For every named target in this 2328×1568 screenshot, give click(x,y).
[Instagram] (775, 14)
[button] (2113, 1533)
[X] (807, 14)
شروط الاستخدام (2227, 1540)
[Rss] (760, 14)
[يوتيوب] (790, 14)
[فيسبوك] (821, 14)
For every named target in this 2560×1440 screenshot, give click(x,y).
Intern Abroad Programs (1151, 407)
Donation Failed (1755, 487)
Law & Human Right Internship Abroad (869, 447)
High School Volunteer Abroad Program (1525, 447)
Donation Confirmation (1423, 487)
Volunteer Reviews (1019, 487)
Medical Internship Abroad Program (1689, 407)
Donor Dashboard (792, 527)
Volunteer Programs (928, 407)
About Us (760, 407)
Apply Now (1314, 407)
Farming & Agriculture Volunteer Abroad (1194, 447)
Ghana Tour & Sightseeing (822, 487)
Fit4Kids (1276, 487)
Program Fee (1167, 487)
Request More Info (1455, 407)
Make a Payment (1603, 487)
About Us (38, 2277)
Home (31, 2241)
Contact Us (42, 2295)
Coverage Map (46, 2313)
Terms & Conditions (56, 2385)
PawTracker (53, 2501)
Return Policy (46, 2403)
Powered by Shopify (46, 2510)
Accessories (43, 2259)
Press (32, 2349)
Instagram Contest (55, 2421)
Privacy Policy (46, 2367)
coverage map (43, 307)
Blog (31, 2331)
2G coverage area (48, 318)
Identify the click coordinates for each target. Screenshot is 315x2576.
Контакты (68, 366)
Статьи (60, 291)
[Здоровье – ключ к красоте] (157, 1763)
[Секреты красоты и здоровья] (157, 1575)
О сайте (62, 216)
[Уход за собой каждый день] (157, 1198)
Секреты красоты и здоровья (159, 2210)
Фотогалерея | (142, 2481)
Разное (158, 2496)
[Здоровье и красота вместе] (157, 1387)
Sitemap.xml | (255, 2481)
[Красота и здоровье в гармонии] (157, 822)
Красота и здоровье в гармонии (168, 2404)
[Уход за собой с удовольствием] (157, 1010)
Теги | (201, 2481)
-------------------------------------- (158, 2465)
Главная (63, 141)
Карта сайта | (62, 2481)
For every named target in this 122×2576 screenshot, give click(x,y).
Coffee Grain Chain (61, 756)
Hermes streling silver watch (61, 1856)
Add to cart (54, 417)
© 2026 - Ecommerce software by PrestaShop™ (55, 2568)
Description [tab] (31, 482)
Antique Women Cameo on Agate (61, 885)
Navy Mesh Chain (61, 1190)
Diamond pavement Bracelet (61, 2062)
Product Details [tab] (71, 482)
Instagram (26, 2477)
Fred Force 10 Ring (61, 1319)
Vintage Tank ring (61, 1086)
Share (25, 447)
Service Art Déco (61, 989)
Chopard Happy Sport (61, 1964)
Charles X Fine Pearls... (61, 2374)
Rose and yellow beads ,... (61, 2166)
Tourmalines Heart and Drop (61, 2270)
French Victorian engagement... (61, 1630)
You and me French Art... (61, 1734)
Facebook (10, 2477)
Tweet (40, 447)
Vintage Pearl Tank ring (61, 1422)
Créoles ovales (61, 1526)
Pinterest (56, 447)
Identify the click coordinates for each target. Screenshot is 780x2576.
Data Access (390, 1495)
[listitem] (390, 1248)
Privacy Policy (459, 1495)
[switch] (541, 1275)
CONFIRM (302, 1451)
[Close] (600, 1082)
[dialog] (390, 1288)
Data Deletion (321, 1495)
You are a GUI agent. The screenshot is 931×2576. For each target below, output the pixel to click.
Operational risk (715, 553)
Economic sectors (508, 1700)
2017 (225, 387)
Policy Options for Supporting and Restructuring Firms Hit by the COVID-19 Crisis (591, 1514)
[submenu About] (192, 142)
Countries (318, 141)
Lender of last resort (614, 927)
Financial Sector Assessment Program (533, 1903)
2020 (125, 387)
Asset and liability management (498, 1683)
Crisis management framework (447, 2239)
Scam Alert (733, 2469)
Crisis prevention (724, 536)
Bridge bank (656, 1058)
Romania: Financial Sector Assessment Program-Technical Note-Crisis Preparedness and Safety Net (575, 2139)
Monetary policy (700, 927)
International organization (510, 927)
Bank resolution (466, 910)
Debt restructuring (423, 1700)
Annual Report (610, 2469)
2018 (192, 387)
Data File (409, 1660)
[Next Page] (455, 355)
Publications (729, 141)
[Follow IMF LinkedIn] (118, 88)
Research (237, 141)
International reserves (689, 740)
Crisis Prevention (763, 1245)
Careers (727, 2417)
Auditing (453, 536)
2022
++++++
# Problem to solve
Give back the whole of the data above, exactly as written.

# Result of this exercise
For every named target in this 2328×1568 screenshot, give click(x,y).
[Instagram] (775, 14)
[button] (2113, 1533)
[X] (807, 14)
شروط الاستخدام (2227, 1540)
[Rss] (760, 14)
[يوتيوب] (790, 14)
[فيسبوك] (821, 14)
For every named target in this 2560×1440 screenshot, give click(x,y).
Intern Abroad Programs (1151, 407)
Donation Failed (1755, 487)
Law & Human Right Internship Abroad (869, 447)
High School Volunteer Abroad Program (1525, 447)
Donation Confirmation (1423, 487)
Volunteer Reviews (1019, 487)
Medical Internship Abroad Program (1689, 407)
Donor Dashboard (792, 527)
Volunteer Programs (928, 407)
About Us (760, 407)
Apply Now (1314, 407)
Farming & Agriculture Volunteer Abroad (1194, 447)
Ghana Tour & Sightseeing (822, 487)
Fit4Kids (1276, 487)
Program Fee (1167, 487)
Request More Info (1455, 407)
Make a Payment (1603, 487)
About Us (38, 2277)
Home (31, 2241)
Contact Us (42, 2295)
Coverage Map (46, 2313)
Terms & Conditions (56, 2385)
PawTracker (53, 2501)
Return Policy (46, 2403)
Powered by Shopify (46, 2510)
Accessories (43, 2259)
Press (32, 2349)
Instagram Contest (55, 2421)
Privacy Policy (46, 2367)
coverage map (43, 307)
Blog (31, 2331)
2G coverage area (48, 318)
Identify the click coordinates for each target. Screenshot is 315x2576.
Контакты (68, 366)
Статьи (60, 291)
[Здоровье – ключ к красоте] (157, 1763)
[Секреты красоты и здоровья] (157, 1575)
О сайте (62, 216)
[Уход за собой каждый день] (157, 1198)
Секреты красоты и здоровья (159, 2210)
Фотогалерея | (142, 2481)
Разное (158, 2496)
[Здоровье и красота вместе] (157, 1387)
Sitemap.xml | (255, 2481)
[Красота и здоровье в гармонии] (157, 822)
Красота и здоровье в гармонии (168, 2404)
[Уход за собой с удовольствием] (157, 1010)
Теги | (201, 2481)
-------------------------------------- (158, 2465)
Главная (63, 141)
Карта сайта | (62, 2481)
For every named target in this 122×2576 screenshot, give click(x,y).
Coffee Grain Chain (61, 756)
Hermes streling silver watch (61, 1856)
Add to cart (54, 417)
© 2026 - Ecommerce software by PrestaShop™ (55, 2568)
Description [tab] (31, 482)
Antique Women Cameo on Agate (61, 885)
Navy Mesh Chain (61, 1190)
Diamond pavement Bracelet (61, 2062)
Product Details [tab] (71, 482)
Instagram (26, 2477)
Fred Force 10 Ring (61, 1319)
Vintage Tank ring (61, 1086)
Share (25, 447)
Service Art Déco (61, 989)
Chopard Happy Sport (61, 1964)
Charles X Fine Pearls... (61, 2374)
Rose and yellow beads ,... (61, 2166)
Tourmalines Heart and Drop (61, 2270)
French Victorian engagement... (61, 1630)
You and me French Art... (61, 1734)
Facebook (10, 2477)
Tweet (40, 447)
Vintage Pearl Tank ring (61, 1422)
Créoles ovales (61, 1526)
Pinterest (56, 447)
Identify the click coordinates for each target. Screenshot is 780x2576.
Data Access (390, 1495)
[listitem] (390, 1248)
Privacy Policy (459, 1495)
[switch] (541, 1275)
CONFIRM (302, 1451)
[Close] (600, 1082)
[dialog] (390, 1288)
Data Deletion (321, 1495)
You are a GUI agent. The screenshot is 931×2576. For each target below, output the pixel to click.
Operational risk (715, 553)
Economic sectors (508, 1700)
2017 (225, 387)
Policy Options for Supporting and Restructuring Firms Hit by the COVID-19 Crisis (591, 1514)
[submenu About] (192, 142)
Countries (318, 141)
Lender of last resort (614, 927)
Financial Sector Assessment Program (533, 1903)
2020 (125, 387)
Asset and liability management (498, 1683)
Crisis management framework (447, 2239)
Scam Alert (733, 2469)
Crisis prevention (724, 536)
Bridge bank (656, 1058)
Romania: Financial Sector Assessment Program-Technical Note-Crisis Preparedness and Safety Net (575, 2139)
Monetary policy (700, 927)
International organization (510, 927)
Bank resolution (466, 910)
Debt restructuring (423, 1700)
Annual Report (610, 2469)
2018 (192, 387)
Data File (409, 1660)
[Next Page] (455, 355)
Publications (729, 141)
[Follow IMF LinkedIn] (118, 88)
Research (237, 141)
International reserves (689, 740)
Crisis Prevention (763, 1245)
Careers (727, 2417)
Auditing (453, 536)
2022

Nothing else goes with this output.